Creative Loafing Atlanta's alternative newspaper has a cover story on History on Trial, entitled No Denial

04.06.05
No Denial
Emory professor keeps fighting Holocaust denier

 BY STEVE FENNESSY

April 11 will mark the fifth anniversary of Deborah Lipstadt's resounding victory in a British courtroom against Holocaust denier David Irving. In the five years since Judge Charles Gray called Irving "anti-Semitic and racist," the British-born historian has been forced into bankruptcy, he's lost his home in London, and he's been relegated to driving from city to city in America, speaking in diners and legion halls to a tiny but impassioned group of supporters.

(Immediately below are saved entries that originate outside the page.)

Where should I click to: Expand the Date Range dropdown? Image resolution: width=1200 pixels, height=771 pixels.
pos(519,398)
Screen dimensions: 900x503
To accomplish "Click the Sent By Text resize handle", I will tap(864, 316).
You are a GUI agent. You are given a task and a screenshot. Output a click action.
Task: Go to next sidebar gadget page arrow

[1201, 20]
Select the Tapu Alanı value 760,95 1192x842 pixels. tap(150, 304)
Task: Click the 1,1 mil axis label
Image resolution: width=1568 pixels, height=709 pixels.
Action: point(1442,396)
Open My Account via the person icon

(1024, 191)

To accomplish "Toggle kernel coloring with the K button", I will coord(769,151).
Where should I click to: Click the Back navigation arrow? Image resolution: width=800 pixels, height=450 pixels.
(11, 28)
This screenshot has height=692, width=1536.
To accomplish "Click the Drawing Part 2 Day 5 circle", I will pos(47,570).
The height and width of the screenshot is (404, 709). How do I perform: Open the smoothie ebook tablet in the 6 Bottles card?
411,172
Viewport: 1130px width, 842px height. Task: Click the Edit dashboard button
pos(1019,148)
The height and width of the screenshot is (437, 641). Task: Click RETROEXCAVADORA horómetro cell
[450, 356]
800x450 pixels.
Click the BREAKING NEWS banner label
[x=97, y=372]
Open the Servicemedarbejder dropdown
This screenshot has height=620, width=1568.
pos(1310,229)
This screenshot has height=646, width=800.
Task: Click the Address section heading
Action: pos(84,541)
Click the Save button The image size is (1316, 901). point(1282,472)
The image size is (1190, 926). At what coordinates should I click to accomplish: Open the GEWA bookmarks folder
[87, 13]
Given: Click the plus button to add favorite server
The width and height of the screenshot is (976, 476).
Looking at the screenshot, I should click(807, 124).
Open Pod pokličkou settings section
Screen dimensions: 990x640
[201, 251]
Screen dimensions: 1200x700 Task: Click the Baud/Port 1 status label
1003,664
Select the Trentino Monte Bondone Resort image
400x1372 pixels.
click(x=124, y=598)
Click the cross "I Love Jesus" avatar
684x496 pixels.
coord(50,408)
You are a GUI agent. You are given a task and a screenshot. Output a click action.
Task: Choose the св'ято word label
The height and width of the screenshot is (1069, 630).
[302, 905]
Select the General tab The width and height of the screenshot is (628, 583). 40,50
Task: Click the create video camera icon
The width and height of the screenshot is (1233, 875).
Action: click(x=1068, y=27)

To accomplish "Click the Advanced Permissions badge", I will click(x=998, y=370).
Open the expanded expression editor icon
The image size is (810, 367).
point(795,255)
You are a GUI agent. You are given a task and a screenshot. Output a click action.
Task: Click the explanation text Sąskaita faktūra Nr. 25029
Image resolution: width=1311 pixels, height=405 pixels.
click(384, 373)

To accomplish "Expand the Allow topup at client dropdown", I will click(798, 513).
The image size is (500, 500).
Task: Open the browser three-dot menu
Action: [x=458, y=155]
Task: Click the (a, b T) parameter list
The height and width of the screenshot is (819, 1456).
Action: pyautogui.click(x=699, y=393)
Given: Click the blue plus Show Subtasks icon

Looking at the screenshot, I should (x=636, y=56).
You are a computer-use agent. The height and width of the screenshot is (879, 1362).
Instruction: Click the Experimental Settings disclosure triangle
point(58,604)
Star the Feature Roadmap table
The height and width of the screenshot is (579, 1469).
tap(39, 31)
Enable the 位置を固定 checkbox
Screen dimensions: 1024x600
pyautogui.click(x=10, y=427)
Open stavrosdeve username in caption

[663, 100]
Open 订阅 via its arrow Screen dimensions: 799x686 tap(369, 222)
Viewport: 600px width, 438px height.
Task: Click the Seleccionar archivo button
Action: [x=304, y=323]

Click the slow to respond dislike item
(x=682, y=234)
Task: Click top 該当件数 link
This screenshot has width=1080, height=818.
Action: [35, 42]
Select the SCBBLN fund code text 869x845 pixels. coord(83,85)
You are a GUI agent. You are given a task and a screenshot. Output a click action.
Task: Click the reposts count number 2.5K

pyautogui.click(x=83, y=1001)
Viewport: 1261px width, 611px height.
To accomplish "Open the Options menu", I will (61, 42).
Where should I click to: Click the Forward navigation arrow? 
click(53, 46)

 Last month, Irving gave a lecture at the Landmark Diner in Buckhead. C-Span cameras were on hand. The network wanted to air his talk back-to-back with one given at Harvard by Lipstadt, who's been on the lecture circuit recently promoting her book, History on Trial, which recounts her courtroom battle with Irving.

 Lipstadt, a professor of Jewish and Holocaust studies at Emory, is 58. She was born in Manhattan and, as she writes in her book, quickly gained a reputation as being "feisty and combative." At her Jewish day school, her mother often had to be called in to defend her daughter to the principal. Over five decades, Lipstadt's independent spirit has not weakened, as C-Span soon learned when she withdrew her permission for her Harvard lecture to be taped.

 Her decision was no surprise. For years, Lipstadt has consistently refused to debate Holocaust deniers.

 "Where's the debate?" she says. "A debate is on two perspectives on an issue. A debate is not between complete truth and complete falsehood."

 Lipstadt viewed C-Span's quest for "balance" as little more than a canard, a convenient label that justified giving Irving a forum for his discredited views.

 "They would never ask Henry Louis Gates to go on with someone who said slavery never happened," Lipstadt says from her office on the Emory campus, where a photo of a sign that says "No sniveling" sits on her desk as a warning to whining students.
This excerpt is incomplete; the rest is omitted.